But just because you can say you did something doesn’t mean you did it right.
Start with the basic definition, as provided by the University of Buffalo: “Trauma-Informed Care understands and considers the pervasive nature of trauma and promotes environments of healing and recovery rather than practices and services that may inadvertently re-traumatize.”
Social and human services nonprofits, especially those working in marginalized communities, that don’t understand trauma-informed practices risk inadvertently re-traumatizing those very people they’re claiming to help. McKinney says it’s a question of organizational design — who’s leading these nonprofits and who has the power within them?
Widespread trauma, including more widespread scrutiny of mental health, has been part of the national consciousness for the last near two years. The murder of George Floyd caused depression and anxiety to skyrocket among Black people. At the same time, overt acts of racism and violence during COVID-19 did the same to Asian American Pacific Islander groups. Women of color, transgender people, people who use drugs, and others with lived experience who offer their services to the nonprofit sector face micro-aggressions and blatant discrimination.
“My people have been traumatized for 400 years,” Dr. McKinney said. “We understand it, we know what it is. A lot of times, things only hit the light also once they become a commodity for somebody else and I think that’s what’s happening a lot. We can look at it with the opioid epidemic. The opioid epidemic raised hellfire and everyone’s got to do something when it hit white folks who are from the suburbs.”
“But before that, I lived through the crack epidemic,” he continued.
It’s clear trauma-informed practices are fast-becoming a foundation of all service work. Engage seriously in these trends. Here are a two places to start:
- A few years ago, the Substance Abuse Mental Health Services Administration produced a guide that many may find helpful, “SAMHSA’s Concept of Trauma and Guidance for a Trauma-Informed Approach.”

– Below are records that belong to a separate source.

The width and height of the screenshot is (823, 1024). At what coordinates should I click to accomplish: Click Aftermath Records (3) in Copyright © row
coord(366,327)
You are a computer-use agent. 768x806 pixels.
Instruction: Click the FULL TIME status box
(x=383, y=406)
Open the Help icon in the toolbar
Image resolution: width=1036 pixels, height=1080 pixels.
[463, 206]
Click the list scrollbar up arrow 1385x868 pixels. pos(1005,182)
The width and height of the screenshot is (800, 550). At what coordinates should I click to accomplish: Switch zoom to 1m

- Another effective resource is “Trauma-Informed Philanthropy: A Funder’s Resource Guide to Supporting Trauma-Informed Practice in the Delaware Valley.” The 36-page guide, a collaboration between the Scattergood Foundation, Philanthropy Network, and United Way, gives you everything you need to know, from information about Childhood Adverse Experiences to how to incorporate trauma understanding into your nonprofit structure.

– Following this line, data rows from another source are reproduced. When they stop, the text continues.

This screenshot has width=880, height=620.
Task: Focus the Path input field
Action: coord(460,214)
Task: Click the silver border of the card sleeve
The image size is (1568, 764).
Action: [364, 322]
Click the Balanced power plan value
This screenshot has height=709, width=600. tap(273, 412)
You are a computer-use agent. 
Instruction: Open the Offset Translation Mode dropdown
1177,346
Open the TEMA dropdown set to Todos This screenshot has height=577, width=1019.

Like other radical challenges to philanthropy, nonprofit and other community work, genuine trauma-informed practice involves continuous improvement, among other things.
And in 2021 — almost 2022! — expert-driven models can’t supplant more innovative, liberatory, person-led practices. According to Sam Chenkin, who addresses power and equity issues between management and staff as the principal of Reclaim the Sector, things like valid informed consent, compensating people for their time, and not retraumatizing people who offer their lived experience are all on the table.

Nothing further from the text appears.